From a Cambridge idea to a living platform

Dear Friends,

As someone who has lived between India, the UK, and the US, I’ve often found that Indian visual culture is visible but not always understood. It’s a familiar fate: Indian material culture is either commodified into decorative kitsch for export showrooms, or sanctified into museum relics, placed on pedestals, frozen in time, admired from a distance but severed from living tradition.

What started as conversations in my Cambridge living room has quietly become BRAHM Collection; a cross-continental project rooted in India, shaped in dialogue with the UK, and backed by a discerning circle of early investors.

TLDR:  My wife always loved Goop; the curation, the confidence, the way it made lifestyle feel like a form of authorship. With BRAHM, we’re building a type of ‘Goop’ for India.

Simply put, we find and list the best in-class heritage Indian craftsmanship across different mediums: in cloth, in metal, in wood, in pigment. We ship anywhere in the world and can source anything if it can be found in India. If it’s worth having, we’ll find it.

Truth be told, we are not artists or art experts. We’re curators and connectors. We own some inventory, but mostly spotlight smaller brands and artisans across India.

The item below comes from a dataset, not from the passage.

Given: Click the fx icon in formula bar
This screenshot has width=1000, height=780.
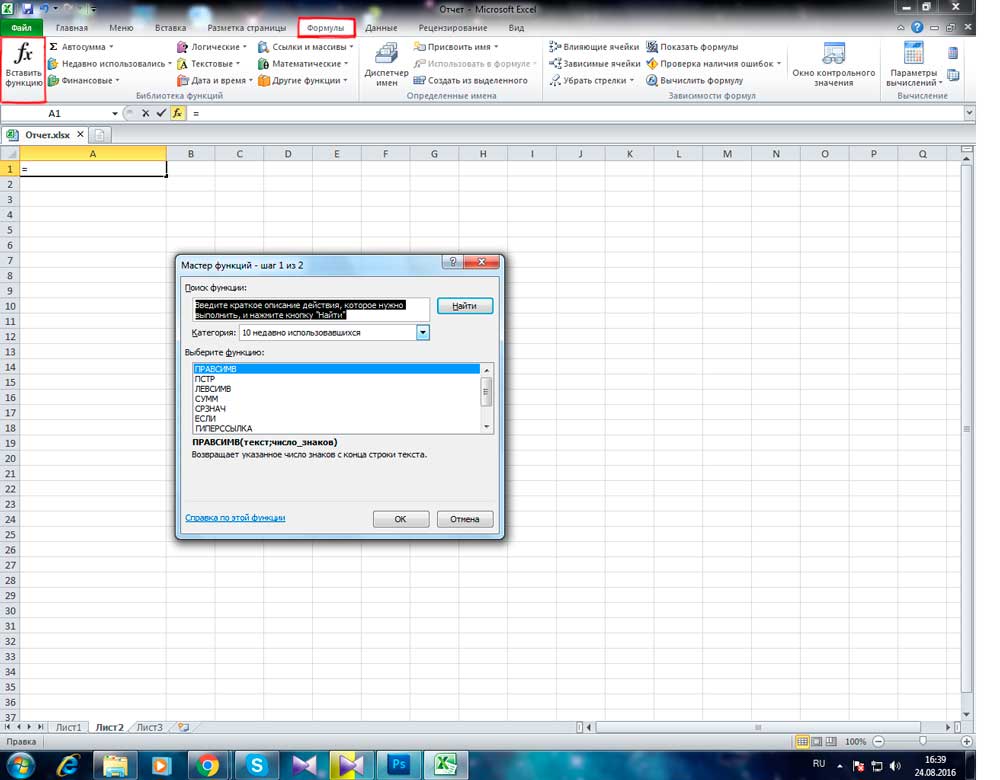Looking at the screenshot, I should 177,114.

So much more will unfold in time. But today, I wanted to show you what we’ve subtly placed into the world. Three of the most recent sales and the journeys they travelled.

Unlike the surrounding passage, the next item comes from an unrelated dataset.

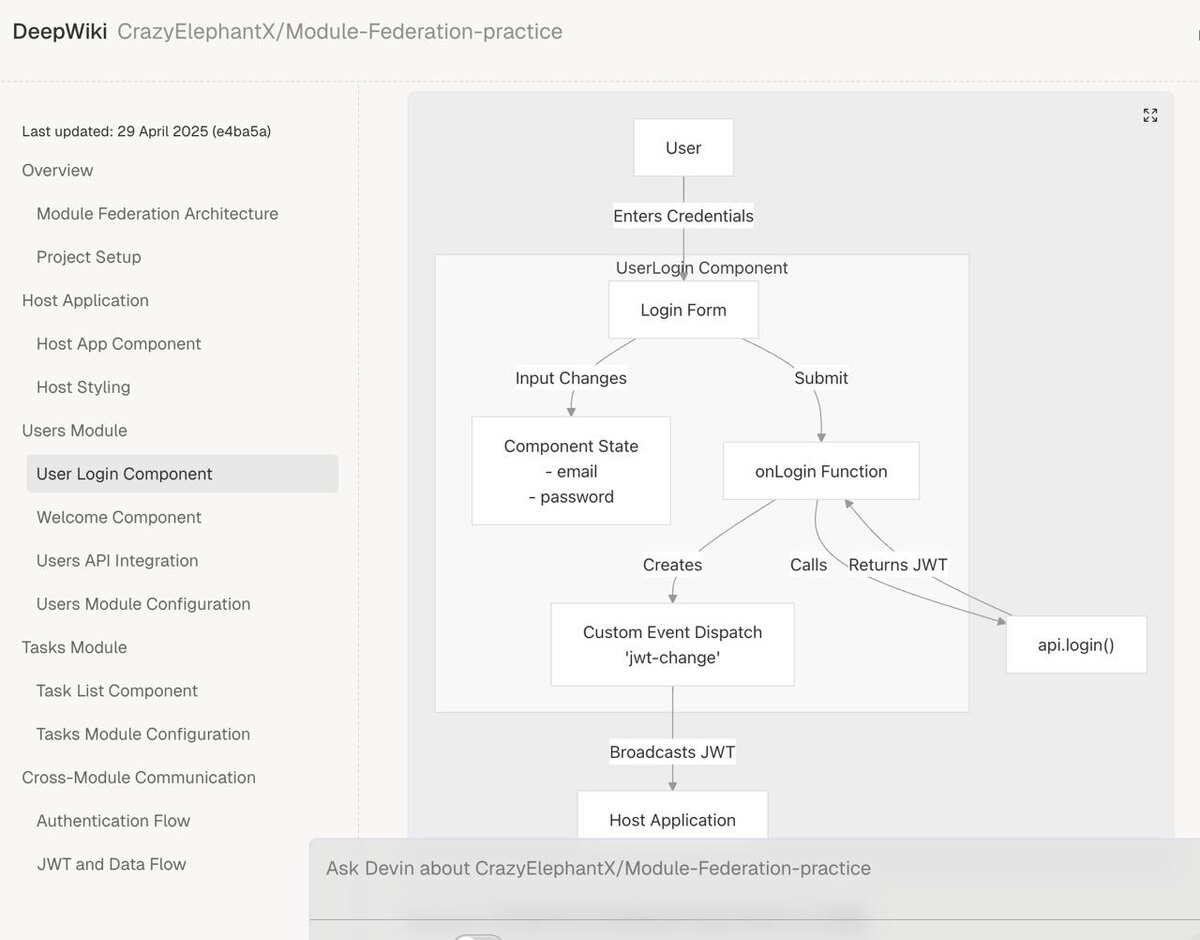Screen dimensions: 1200x940
Task: Go to the Module Federation Architecture page
Action: tap(157, 214)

Rachana”: Blooming Inlay Wallpaper —> 🇬🇧

Printed in Surat, Gujarat by a small family atelier that has worked in surface design for the last century, this wallpaper draws from the ornamental vocabulary of Mughal and Rajput interiors. The workshop specializes in chhapai; an evolved form of block printing that uses carved teak blocks not just on fabric but on fine paper and coated natural fibers, adapted here for wall application.

The motifs, cypress trees, stylized florals, nested paisleys, are taken directly from archival tracings of inlay work found in 18th-century sandstone palaces across Rajasthan and Uttar Pradesh. Rather than replicating them precisely, the family reinterprets the forms with their own visual cadence: slightly stretched, softened, and realigned into panels that echo architectural rhythm.

The inks are low-emission and free from harmful fumes, designed with both beauty and responsibility in mind. The colour story, burnt ochre, muted gold, and sage green, is brought to life through an embossed finish that catches the light and adds a subtle dimensionality.

Now installed in a home in Wiltshire, United Kingdom, the wallpaper holds its own quietly: not as pattern, but as poignance; a lattice of memory, labor, and lineage.

Radha Krishna”: The Divine Dance Painting —> 🇺🇸

Hand-painted in Jaipur by a lineage painter trained in Pichwai techniques, this piece captures the cosmic circularity of the Raas Leela - Lord Krishna’s divine dance with Radha and the Gopis beneath a starlit Vrindavan sky.

Rendered on primed cotton with natural pigments and gold detailing, the painting follows the classical grammar of Pichwai art: tight brushwork, radial symmetry, and devotional iconography layered in symbolic blue. The figures dance in concentric motion, their bodies turned in rhythm, yet anchored around the still point of Krishna. The trees and lotuses frame the scene like temple pillars, creating a living shrine on cloth.

This piece came from a generational workshop, where the artists still grind their own pigments and maintain ritual fasts while painting. The layering process takes over four weeks from priming to final detailing.

It’s now crossed the world to take root in the Garden State, USA.

Nandi”: Brass Sculpture of the Sacred Bull —> 🇺🇸

Cast in solid brass using the traditional lost-wax method, a time-honoured casting technique that allows for fine detail, this sculpture depicts Nandi, the sacred companion of Lord Shiva - guardian of the threshold, keeper of dharma, and emblem of quiet devotion. The piece was made by a father-son workshop in Tamil Nadu, where artisans have sculpted for temples and households across generations.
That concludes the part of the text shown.